せっかく鉄道旅をするなら、その列車内でしか味わえないような特別な食べ物や座席まで運んでくれる特別感のあるシートサービスを期待する人も少なくないだろう。
しかし、食堂車やシートサービスは時代とともに縮小していった。それどころか、私鉄各社はコロナ禍以前から経営効率を重視するあまり、特急専用車両そのものに後ろ向きになりつつある。それは鉄道旅の楽しみを低減させている。
小田急ロマンスカーの前面展望
東京圏で豪華な特急列車といえば、誰もが真っ先に小田急電鉄が運行するロマンスカーを思い浮かべるだろう。箱根路を快走するするロマンスカーは、運転士気分が味わえる前面展望が鉄道少年のハートをつかみ、箱根観光のシンボル的な列車になった。

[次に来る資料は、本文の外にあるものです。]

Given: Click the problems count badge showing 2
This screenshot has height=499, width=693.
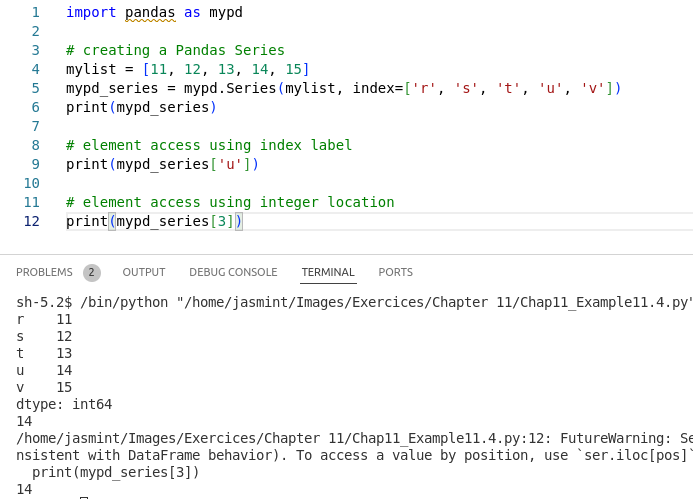Looking at the screenshot, I should click(92, 272).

しかし、1996年に新登場した小田急ロマンスカーEXE(Excellent Express)は通勤需要を重視したこともあり、観光客や鉄道ファンから絶大な人気を誇っていた前面展望の採用を見送った。
そのため、EXEは旧来からのファンを落胆させる。2005年、EXEの次に登場した新型ロマンスカーVSE(Vault Super Express)は前面展望が復活。VSEは前面展望の復活だけではなく、スタイリッシュで斬新なデザインや白いカラーリングなどもロマンスカーの復権につながり、再びロマンスカー人気は高まった。ロマンスカー人気を取り戻したVSEだったが、ファンが想定するよりも早い、2021年12月に引退が発表される。
「VSEは2021年に引退を発表し、現在は定期運行からはずれて臨時で運行されている状態です。当初から引退時期は2023年秋と発表していますが、7月末の時点でも引退日は決まっていません。いまだ臨時で運行されていますので、いきなり引退することは考えづらく、1か月前ぐらいには発表があると思います」と話すのは、小田急電鉄広報部の担当者だ。小田急の広報担当者は引退日を明言しなかったが、この取材後の8月7日に小田急はVSEの引退日を発表した。2編成あるVSEのうち、1編成は9月24日、残りの1編成は12月中にラストランとなる。